Every time I return to Brookings, it seems my alma mater, South Dakota State University, has changed. On my last trip there to gather stories for a feature in our next issue, I saw the new Jackrabbit Village residential complex. Three new dorms in the formerly green patch near my old stomping grounds inside Brown Hall. Each is named for important alumni or faculty – Velva Lu Spencer (SDSU’s first Native American adviser), Cleve Abbott (first African-American varsity athlete at State from Watertown) and Joe Thorne.

Thorne could have been many things, including a star on Vince Lombardi’s Green Bay Packers. But Thorne died in a fiery explosion near Qui Nhon, Vietnam in April 1965. He was just 24 years old and was the first South Dakotan killed in the Vietnam War.

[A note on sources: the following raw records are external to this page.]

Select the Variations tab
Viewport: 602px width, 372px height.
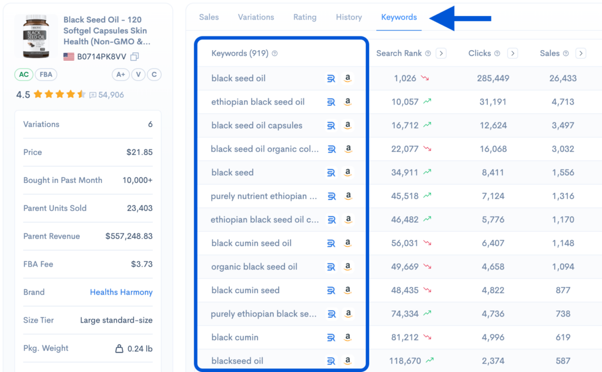[x=256, y=17]
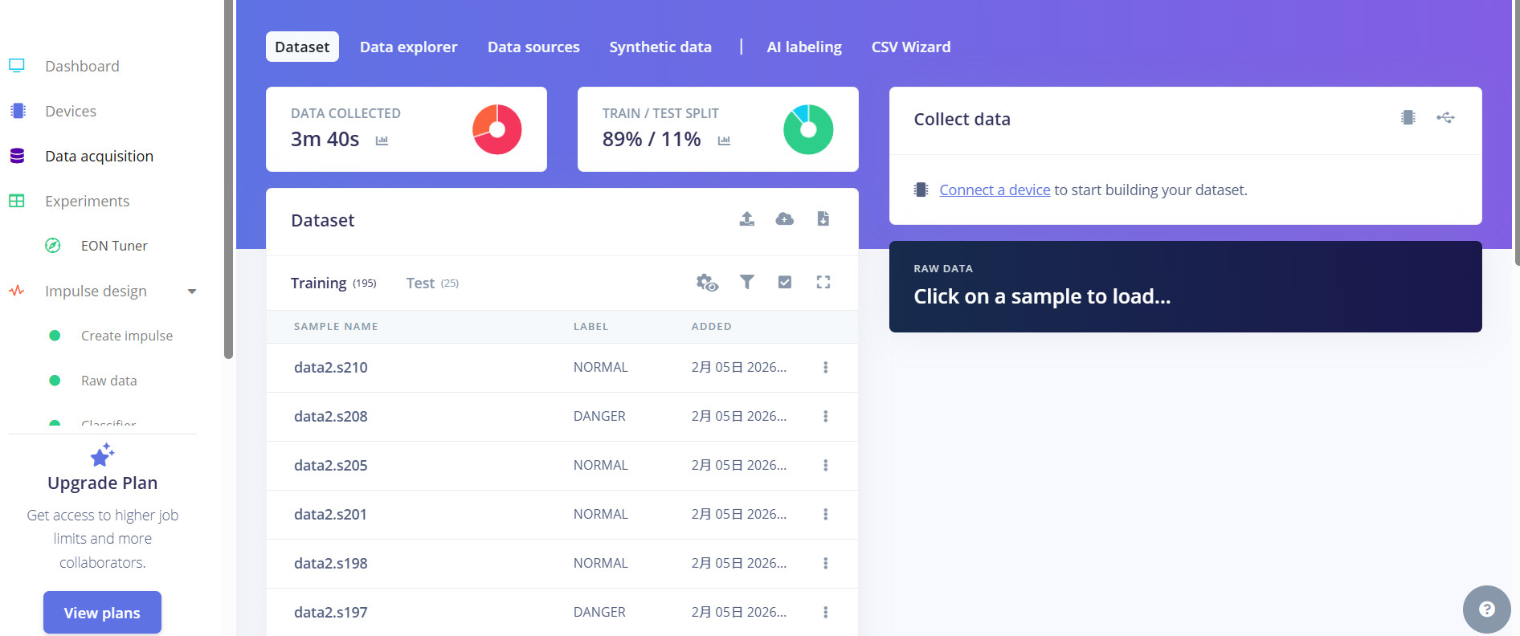Click chart icon next to 3m 40s
The width and height of the screenshot is (1520, 636).
[x=382, y=141]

Thorne was a high school football star at Beresford and became a strong fullback at State. He played on the 1961 conference championship team coached by the legendary Ralph Ginn. The Packers drafted him, and he attended a summer rookie camp in 1963. But when he didn’t show again, Lombardi called his home. Thorne’s dad told the coach that Joe hadn’t gone to school to learn how to be a football player. He had joined the Army ROTC on campus and felt obligated to serve his country in the military. Lombardi said he understood and invited Joe to call him after his military service was complete.

But a little over a year later, enemy ground fire pummeled the helicopter he was piloting over Vietnam. Another nearby plane also took a direct hit. Both crashed and exploded, killing nine men.

Consider yourself lucky if you’re living in one of the new halls. Their modernity and amenities far surpass anything else on campus. But take a moment the next time you step into Thorne Hall to remember its namesake.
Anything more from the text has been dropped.